Judge Barton said that despite two significant assaults the garda had, if anything, in her evidence downplayed the effect of her injuries arising from the February 2013 attack
A garda, who suffered internal injuries when she was punched and kicked while making an arrest, was today awarded more than €36,000 compensation in the High Court.
Mr Justice Bernard Barton said that Garda Nicola Gorman had been kicked and punched in the ribs, chest and lower back and wrenched her neck when her hair was tugged violently by the man she was trying to restrain.
Judge Barton said that medical reports revealed that Garda Gorman (35) had suffered contusions to her kidneys and twice in tests following the attack blood had been detected in her urine.
Barrister Garrett Cooney, counsel for Ms Gorman, told the Garda Compensation Hearing that while stationed in Dundalk Garda Station she had served a warrant on a local man who had failed to turn up in court and had arrested him.
Mr Cooney, who appeared with Esther McGahon McGuinness Solicitors, said the man had been handcuffed and as he was being led towards the squad car had become extremely violent, kicking out at Garda Gorman and two of her colleagues.
“He became so violent we had to call for back-up and it took six more of my colleagues to get him into the car,” Garda Gorman told the court.
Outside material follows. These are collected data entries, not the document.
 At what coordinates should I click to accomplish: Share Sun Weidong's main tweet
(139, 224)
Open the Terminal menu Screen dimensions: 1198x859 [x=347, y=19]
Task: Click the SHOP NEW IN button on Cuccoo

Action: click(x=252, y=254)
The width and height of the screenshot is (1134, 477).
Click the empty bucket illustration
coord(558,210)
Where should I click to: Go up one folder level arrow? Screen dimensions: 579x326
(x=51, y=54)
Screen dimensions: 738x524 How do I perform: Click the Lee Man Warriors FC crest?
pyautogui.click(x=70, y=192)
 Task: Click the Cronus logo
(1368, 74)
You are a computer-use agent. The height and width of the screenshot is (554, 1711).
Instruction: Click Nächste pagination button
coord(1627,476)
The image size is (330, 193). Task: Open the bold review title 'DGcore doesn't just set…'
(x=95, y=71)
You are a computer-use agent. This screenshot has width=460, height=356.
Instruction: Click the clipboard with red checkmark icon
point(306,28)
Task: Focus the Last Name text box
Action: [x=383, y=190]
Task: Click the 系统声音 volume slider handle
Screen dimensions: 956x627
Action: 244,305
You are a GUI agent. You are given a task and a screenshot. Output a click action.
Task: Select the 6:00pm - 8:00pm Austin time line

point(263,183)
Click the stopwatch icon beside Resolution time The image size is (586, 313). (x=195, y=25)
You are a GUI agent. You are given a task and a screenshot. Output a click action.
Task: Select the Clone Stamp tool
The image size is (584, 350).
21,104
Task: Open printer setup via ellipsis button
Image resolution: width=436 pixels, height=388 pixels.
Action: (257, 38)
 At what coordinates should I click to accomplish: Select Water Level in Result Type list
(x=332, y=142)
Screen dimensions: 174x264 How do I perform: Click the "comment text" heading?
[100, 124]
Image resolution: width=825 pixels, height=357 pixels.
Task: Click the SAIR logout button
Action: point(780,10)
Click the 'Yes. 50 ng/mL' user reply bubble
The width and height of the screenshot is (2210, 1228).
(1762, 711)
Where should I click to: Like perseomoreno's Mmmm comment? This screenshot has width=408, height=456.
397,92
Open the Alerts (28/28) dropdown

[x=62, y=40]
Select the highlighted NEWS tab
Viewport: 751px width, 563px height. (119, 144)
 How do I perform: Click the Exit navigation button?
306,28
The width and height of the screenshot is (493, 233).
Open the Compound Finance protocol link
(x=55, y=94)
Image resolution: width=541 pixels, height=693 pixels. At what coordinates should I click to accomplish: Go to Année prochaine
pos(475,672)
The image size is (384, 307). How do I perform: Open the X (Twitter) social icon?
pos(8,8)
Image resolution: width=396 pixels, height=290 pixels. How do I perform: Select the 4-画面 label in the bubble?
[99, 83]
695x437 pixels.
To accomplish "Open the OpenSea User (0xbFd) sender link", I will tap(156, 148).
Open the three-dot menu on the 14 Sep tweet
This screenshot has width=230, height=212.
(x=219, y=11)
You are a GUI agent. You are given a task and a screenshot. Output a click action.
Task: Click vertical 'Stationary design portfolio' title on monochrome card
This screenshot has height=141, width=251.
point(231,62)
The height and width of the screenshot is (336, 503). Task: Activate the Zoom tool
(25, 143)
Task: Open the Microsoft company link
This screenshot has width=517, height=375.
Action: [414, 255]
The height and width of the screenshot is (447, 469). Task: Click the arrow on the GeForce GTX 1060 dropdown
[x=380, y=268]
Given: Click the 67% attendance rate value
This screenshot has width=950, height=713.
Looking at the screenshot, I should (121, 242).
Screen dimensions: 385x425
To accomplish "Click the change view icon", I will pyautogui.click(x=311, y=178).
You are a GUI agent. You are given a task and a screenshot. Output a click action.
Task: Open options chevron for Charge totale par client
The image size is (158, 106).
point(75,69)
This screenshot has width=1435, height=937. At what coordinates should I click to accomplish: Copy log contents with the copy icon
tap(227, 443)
She said she had been kicked and punched several times as the assailant succeeded in landing blows to several areas of her torso.
Garda Gorman, now attached to Kilmainham Garda Station, Dublin, said that after having been brought to Dundalk station she had to take off his shoes for his own safety before he could be taken to a cell to which he had to be carried by several of her colleagues.
“He became violent again and kicked me several times in the back,” she told Mr Cooney.
Judge Barton, awarding Garda Gorman €36,000 in compensation against the Minister for Public Expenditure, said that despite two significant assaults Garda Gorman had, if anything, in her evidence downplayed the effect of her injuries arising from the February 2013 attack.
He said she had suffered injuries to her neck, ribs, chest and lower back and he was inferring from medical reports that she was now minimizing the effect of her injuries at the time. She had been six weeks off work followed by six weeks on light duties and although she had almost fully recovered after 18 months she still occasionally suffered back pains.
“I am quite satisfied she has minimized the effect of her symptoms and had just wanted to get back again on the front line of duties,” Judge Barton said.